AP通信のインタビューに答える台湾デジタル大臣のオードリー・タン氏=2020年12月10日
写真=AP/アフロ
AP通信のインタビューに答える台湾デジタル大臣のオードリー・タン氏=2020年12月10日

「政務委員」とは何をする仕事か

私の政治家としての現在の肩書は、行政院におけるデジタル担当政務委員です。

正確にいえば、政務委員の一人であると言ったほうがいいでしょう。行政院には32の部会があり、それぞれトップがいます。しかし、1つの部会では解決できない問題もたくさんあります。そういうときには部会間の異なる価値を調整する人間が必要になります。それを行うのが、政務委員です。つまり、複数の部会を横断的に見て、その間に橋をかけ、「共通の価値観を見つけ出す」というのが、政務委員の仕事なのです。

そんな政務委員の1人として、私はデジタルを用いて問題のシェアあるいは橋渡しをする仕事を担当しています。ですから、「デジタル省」や「デジタル庁」といった組織が存在して、私がそのトップに就いたわけではありません。

市民が政府にアイデアを提案できる「Join」

私は2014年12月、当時の馬英九政権の政務委員だった蔡玉玲氏と一緒にオンラインで法案を討論することができる「vTaiwan」というプラットフォームを構築しました。その後、行政院のコンサルタントに就任して、デジタル担当政務委員に就任した2016年には「Join」という参加型プラットフォームを開設しました。この「Join」は、現在ユーザー数が1000万人を超えています。
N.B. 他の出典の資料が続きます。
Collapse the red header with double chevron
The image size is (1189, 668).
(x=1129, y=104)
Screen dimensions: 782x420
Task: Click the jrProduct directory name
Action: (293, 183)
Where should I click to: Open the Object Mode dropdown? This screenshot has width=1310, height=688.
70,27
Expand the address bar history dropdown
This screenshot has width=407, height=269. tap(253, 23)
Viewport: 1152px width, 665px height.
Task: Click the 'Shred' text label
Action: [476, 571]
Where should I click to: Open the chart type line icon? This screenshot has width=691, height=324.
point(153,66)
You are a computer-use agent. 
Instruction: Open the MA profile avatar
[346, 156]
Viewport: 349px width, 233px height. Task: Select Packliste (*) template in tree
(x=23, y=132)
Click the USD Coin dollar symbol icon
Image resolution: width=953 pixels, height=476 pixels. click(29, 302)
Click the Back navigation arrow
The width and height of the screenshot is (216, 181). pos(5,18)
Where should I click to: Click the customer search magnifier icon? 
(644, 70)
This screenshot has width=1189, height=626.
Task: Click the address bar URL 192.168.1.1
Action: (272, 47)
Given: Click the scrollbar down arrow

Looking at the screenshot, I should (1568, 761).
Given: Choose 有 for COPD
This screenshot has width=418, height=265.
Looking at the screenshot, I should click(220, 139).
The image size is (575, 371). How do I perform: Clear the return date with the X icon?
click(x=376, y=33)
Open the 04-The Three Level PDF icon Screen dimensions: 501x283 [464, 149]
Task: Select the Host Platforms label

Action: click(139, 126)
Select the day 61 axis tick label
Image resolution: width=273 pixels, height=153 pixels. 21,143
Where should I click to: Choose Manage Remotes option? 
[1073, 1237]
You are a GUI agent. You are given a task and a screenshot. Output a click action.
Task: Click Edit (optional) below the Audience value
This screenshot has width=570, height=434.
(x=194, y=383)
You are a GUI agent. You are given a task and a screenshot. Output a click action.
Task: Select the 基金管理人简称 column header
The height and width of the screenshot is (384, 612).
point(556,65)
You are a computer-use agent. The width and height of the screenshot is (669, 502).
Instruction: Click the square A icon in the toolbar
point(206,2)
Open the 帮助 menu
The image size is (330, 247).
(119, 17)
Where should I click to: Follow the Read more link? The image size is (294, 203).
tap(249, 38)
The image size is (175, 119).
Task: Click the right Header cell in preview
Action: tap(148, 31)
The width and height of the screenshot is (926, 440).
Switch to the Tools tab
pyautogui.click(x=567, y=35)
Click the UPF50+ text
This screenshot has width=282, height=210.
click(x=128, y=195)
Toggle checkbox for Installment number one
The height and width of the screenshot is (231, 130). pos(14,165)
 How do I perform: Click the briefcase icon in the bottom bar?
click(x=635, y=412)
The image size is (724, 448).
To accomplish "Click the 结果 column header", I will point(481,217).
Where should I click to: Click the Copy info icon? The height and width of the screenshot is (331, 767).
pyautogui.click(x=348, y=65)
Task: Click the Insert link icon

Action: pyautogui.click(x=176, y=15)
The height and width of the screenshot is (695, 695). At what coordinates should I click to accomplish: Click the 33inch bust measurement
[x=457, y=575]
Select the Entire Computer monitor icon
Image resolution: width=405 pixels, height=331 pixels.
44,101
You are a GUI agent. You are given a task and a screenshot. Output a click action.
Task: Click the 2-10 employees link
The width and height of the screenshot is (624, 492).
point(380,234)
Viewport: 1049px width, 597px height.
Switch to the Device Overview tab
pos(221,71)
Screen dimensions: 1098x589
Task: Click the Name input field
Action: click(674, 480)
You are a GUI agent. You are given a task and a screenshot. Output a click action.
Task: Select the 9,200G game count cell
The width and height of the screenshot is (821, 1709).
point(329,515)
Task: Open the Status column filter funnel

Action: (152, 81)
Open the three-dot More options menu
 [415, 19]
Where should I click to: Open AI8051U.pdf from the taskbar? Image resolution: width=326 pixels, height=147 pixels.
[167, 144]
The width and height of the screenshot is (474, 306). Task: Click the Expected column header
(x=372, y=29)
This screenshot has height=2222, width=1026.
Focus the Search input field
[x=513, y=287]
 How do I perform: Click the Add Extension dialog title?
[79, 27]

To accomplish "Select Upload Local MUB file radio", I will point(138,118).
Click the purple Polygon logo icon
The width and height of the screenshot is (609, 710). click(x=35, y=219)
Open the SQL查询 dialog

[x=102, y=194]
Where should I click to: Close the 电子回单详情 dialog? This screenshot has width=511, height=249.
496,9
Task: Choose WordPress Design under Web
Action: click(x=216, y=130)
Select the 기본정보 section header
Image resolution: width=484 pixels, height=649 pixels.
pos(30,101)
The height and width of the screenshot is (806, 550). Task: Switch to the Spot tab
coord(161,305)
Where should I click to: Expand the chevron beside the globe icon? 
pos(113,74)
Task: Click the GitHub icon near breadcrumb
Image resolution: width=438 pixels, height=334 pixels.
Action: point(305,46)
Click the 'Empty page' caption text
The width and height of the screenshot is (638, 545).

人々は生活の中にある問題を解決するための新しいアイデアをこのプラットフォームに提案することができ、その意見を聞いた人は、即座に自分の意見を伝えることができます。

「Join」上でこれまでに議論された政府プロジェクトは2000件以上あり、主な分野は医療サービス、公衆衛生設備、公営住宅建設に関するものでした。

このようにして、様々な意見を持ち寄り、議論を重ねることによって、困難な問題でも解決の糸口が見つかる可能性があります。これがデジタルとアナログの最大の違いでしょう。

とくに政治においては、デジタル技術がなければ、人々に告知することはできたとしても、問題解決に直接的に参加するのは容易ではありません。デジタル民主主義の根幹は、「政府と国民が双方的に議論できるようにしよう」ということです。私は「国民の意見が伝わりにくい」とされる間接民主主義の弱点を、インターネットなどの力により、誰もが政治参加をしやすい環境に変えていこうとしているのです。